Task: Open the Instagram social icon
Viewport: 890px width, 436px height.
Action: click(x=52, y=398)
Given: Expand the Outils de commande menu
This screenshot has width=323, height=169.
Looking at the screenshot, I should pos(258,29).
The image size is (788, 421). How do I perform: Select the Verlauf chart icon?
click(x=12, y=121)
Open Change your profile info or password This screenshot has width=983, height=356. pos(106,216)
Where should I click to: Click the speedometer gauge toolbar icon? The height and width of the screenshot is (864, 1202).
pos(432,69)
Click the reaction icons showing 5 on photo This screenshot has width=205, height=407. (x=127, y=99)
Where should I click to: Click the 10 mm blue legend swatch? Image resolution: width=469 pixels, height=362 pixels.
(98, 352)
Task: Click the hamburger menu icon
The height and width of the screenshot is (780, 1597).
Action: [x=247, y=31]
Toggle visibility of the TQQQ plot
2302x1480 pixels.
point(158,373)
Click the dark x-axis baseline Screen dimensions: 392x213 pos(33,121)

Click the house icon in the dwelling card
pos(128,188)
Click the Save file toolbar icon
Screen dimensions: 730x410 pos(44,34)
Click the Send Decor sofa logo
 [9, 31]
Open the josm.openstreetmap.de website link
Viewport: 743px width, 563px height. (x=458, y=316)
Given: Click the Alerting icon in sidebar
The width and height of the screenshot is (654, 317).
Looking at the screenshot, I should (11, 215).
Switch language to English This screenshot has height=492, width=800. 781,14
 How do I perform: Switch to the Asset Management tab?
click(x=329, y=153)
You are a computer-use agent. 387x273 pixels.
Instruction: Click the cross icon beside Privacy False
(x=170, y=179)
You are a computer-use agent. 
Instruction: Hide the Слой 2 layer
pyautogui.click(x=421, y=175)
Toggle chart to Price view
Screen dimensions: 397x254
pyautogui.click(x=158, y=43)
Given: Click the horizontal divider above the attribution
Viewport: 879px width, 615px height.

PROBLEM REQUIREMENTS
Only the lines from the beginning of the material through the line with "Open Change your" should appear in the answer, each copied exactly.

WRITTEN ANSWER
Task: Open the Instagram social icon
Viewport: 890px width, 436px height.
Action: click(x=52, y=398)
Given: Expand the Outils de commande menu
This screenshot has width=323, height=169.
Looking at the screenshot, I should pos(258,29).
The image size is (788, 421). How do I perform: Select the Verlauf chart icon?
click(x=12, y=121)
Open Change your profile info or password This screenshot has width=983, height=356. pos(106,216)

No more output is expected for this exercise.